# Want to start my DRIP/SPP-



## indexxx (Oct 31, 2011)

I want to begin implementing a dividend investing strategy- I'm looking at the fee structure for various brokers on this page:

http://sites.google.com/site/cdndrips/canadiandiscountbrokers


For the purpose of this question, say I wanted to buy Enbridge:

I recently set up Questrade accounts and would like to hold my shares in my TFSA- but it looks to me that I'm better off staying with RBC (my regular bank) to do this; while I can by a share for 4.95, Questrade wants $300.00 for the certificate!! RBC asks 29.95 for a trade, but the certificate is only $50.00. So if I open a TFSA at RBC, then buy my initial Enbridge share, request the certificate, and enrol in Enbridge's DRIP, I can then do an SPP and not pay RBC it's 29.95 per transaction. So I'll pay $79.95 total upfront and never pay fees again for buying shares in the company of my choosing... is this correct?


----------



## Toronto.gal (Jan 8, 2010)

You can only have synthetic drips with TFSA accounts as Transfer Agents, such as Canadian Stock Transfer [CST], which handle Enbridge [previously CIBC Mellon] don't administer TFSA shares.

$300 for a certificate is highway robbery; I paid $50.


----------



## Cal (Jun 17, 2009)

$300 is a rip off for a share cert. TDW charges $50.

At www.dripinvesting.org, you can probably get one for $10 via a trade w another person on the forum.

And yes, you have that understood correctly.


----------



## KaeJS (Sep 28, 2010)

Why do people want stock certificates?

Am I missing something?


----------



## dotnet_nerd (Jul 1, 2009)

KaeJS said:


> Why do people want stock certificates?

**DATA EXCERPT:**
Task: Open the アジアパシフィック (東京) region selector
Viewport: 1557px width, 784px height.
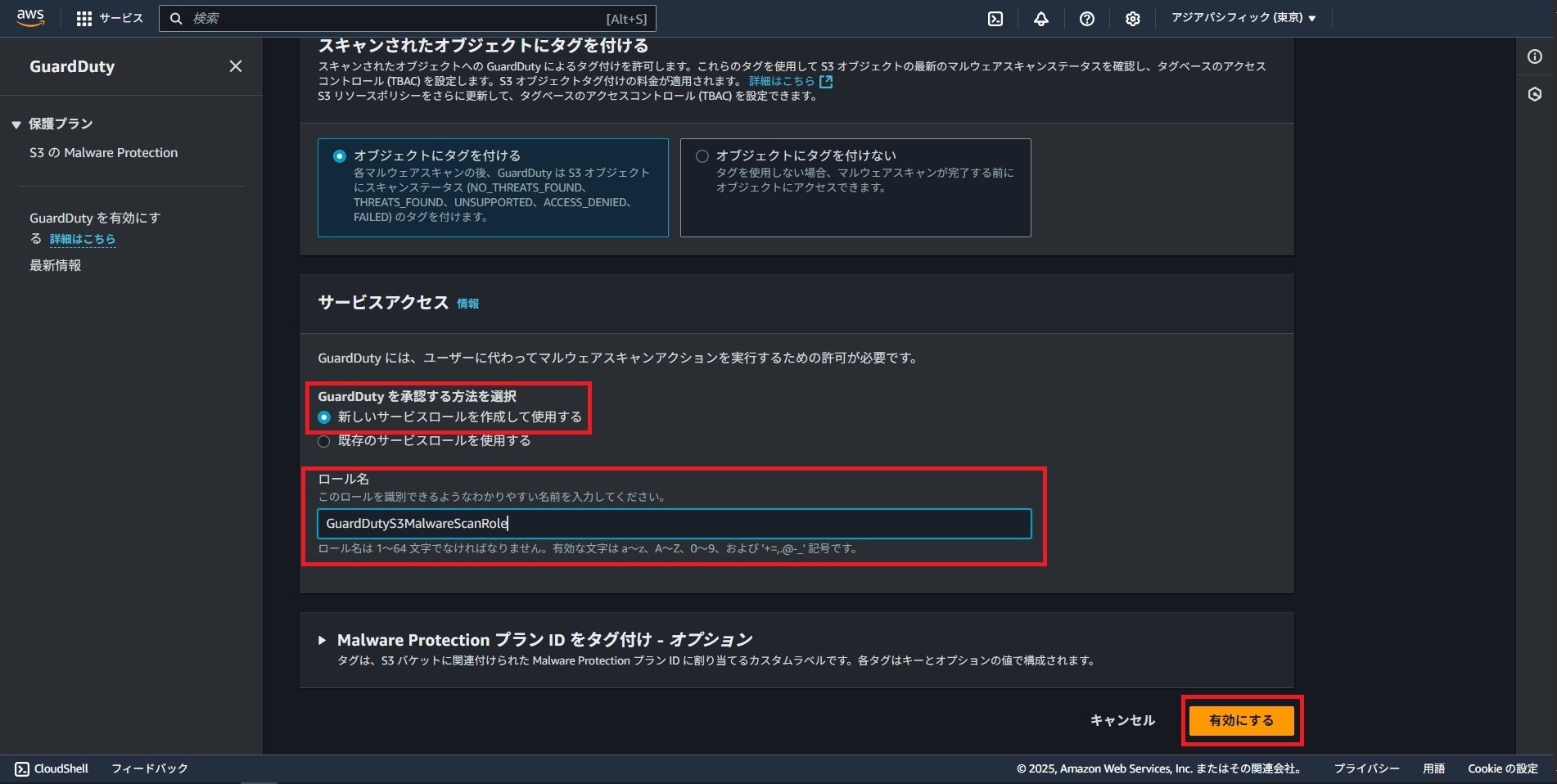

**TASK DESCRIPTION:** Can you retype, word for word, the passage of the forum thread on starting a DRIP that opens with the words containing "You can only" and closes with "on the forum."?

**RESPONSE:**
You can only have synthetic drips with TFSA accounts as Transfer Agents, such as Canadian Stock Transfer [CST], which handle Enbridge [previously CIBC Mellon] don't administer TFSA shares.

$300 for a certificate is highway robbery; I paid $50.


----------



## Cal (Jun 17, 2009)

$300 is a rip off for a share cert. TDW charges $50.

At www.dripinvesting.org, you can probably get one for $10 via a trade w another person on the forum.